When it comes to receiving money sent from outside, “the Philippines is one of the greatest remittance markets in the world,” says Jack Mallers, CEO of Strike. According to Statista, Filipinos living in the United States remitted home roughly $12.7 billion in remittances to the Philippines the same year.
When it comes to the technology we develop, this is one of the easiest wins: making foreign payments has always been a major hassle. Although SWIFT and Western Union have made some improvements, the process is still laborious and time-consuming.
For transfers between accounts in Western nations, using a standard cross-border money transfer provider may add several days to the process.
With the Lightning Network, a layer-2 payment protocol built on top of Bitcoin, Strike is able to process millions to billions of transactions per second at a fraction of the cost of traditional payment methods. Mallers also pointed out that the app’s platform enables users to convert U.S. dollars to local fiat currencies like the Philippine peso for less than 1 cent every transaction.
According to Mallers, “none of our users have to touch Bitcoin.” There is no correlation between Bitcoin’s price and the app’s ability to send money across accounts. He went on to say that the company’s ultimate goal was to “hide Bitcoin beneath the hood” so that customers could utilise the cryptocurrency’s payment network.
If a user wishes to transmit $5 to the Philippines, for instance, they may do so by exchanging Bitcoin for the local currency using the Lightning Network “on the range of seconds to minutes as opposed to days or weeks,” as explained by Mallers.
According to Mallers, “very high demand” would prompt Strike to grow beyond the Philippines into Latin America and Africa. The number of our global partners is growing rapidly.
Now, Strike is attracting customers and partners from all over the world, from the United Kingdom and the rest of Europe to “20 additional nations we’ll maybe add in February in Africa,” as Mallers put it.
Payments processor Fiserv, the parent firm of Clover (the sleek white digital register used by many small companies today), joined with Strike earlier this month to broaden the latter’s offerings.
The business said it would use the $80 million it obtained in a Series B financing last year to expand its payment solution offerings for retailers, online marketplaces, and banks. In addition, Strike partnered with Visa in August 2022 to provide a rewards card that works in tandem with its mobile app.
It is clear from the company’s announcements and collaborations that it intends to expand the remittance business by means of its app and other non-traditional channels like Clover.
Ultimately, “the aim is to make cross-border payments and global payments cheaper and quicker,” Mallers added. And it’s easier to get there as well. Significant progress toward financial equality may be made with this.
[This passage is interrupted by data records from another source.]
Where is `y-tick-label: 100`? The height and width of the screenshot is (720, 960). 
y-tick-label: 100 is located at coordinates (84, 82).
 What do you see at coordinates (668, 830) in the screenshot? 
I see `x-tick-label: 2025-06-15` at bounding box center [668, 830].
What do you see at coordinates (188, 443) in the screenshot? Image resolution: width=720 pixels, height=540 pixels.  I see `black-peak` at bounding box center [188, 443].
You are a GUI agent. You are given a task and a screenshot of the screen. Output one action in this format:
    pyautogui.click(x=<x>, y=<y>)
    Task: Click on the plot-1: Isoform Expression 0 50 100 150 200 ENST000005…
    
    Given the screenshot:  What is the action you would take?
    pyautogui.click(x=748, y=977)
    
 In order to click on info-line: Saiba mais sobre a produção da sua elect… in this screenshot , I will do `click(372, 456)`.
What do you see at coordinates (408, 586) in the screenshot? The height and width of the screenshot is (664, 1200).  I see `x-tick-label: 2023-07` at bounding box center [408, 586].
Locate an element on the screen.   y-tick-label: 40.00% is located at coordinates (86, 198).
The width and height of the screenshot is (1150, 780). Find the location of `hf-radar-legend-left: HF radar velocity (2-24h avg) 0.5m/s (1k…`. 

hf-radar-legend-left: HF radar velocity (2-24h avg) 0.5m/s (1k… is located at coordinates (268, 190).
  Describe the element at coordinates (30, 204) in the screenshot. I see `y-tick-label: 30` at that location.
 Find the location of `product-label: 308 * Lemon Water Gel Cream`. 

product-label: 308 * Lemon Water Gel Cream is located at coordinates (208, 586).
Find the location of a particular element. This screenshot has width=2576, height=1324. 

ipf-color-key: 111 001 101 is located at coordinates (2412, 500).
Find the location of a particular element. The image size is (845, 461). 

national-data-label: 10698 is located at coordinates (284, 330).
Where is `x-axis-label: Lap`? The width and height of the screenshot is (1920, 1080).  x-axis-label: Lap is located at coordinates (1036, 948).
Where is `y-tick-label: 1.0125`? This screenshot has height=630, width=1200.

Mallers said that some Strike users contribute as little as 10 cents to their loved ones. But the costs of using the conventional banking system would make any gains negligible, he said. We’re able to handle transactions as little as 10 cents, and we don’t need you to have a Chase account to send money abroad by wire transfer.
He also noted that the future holds potential for both the expansion of current remittance markets and the development of brand new ones. “You’ll start to see a renaissance of products truly addressing that enormous delta gap,” and more banks and payment processors like Square and CashApp will use this to their advantage.
Mallers predicts that in the next ten years, the opportunities available to the 2–3 billion people who are “generally included in the global international payments system” will grow to encompass the entire 8 billion people on the planet thanks to remittance networks and applications like Lightning and Strike.